→ What you need to do
All lines below are to be output exactly as they stand.

→ Supplied records
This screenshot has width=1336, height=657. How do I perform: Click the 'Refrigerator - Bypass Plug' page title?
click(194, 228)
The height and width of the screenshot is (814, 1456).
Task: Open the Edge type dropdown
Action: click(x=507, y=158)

→ Task result
This screenshot has width=1336, height=657. How do I perform: Click the 'Refrigerator - Bypass Plug' page title?
click(194, 228)
The height and width of the screenshot is (814, 1456).
Task: Open the Edge type dropdown
Action: click(x=507, y=158)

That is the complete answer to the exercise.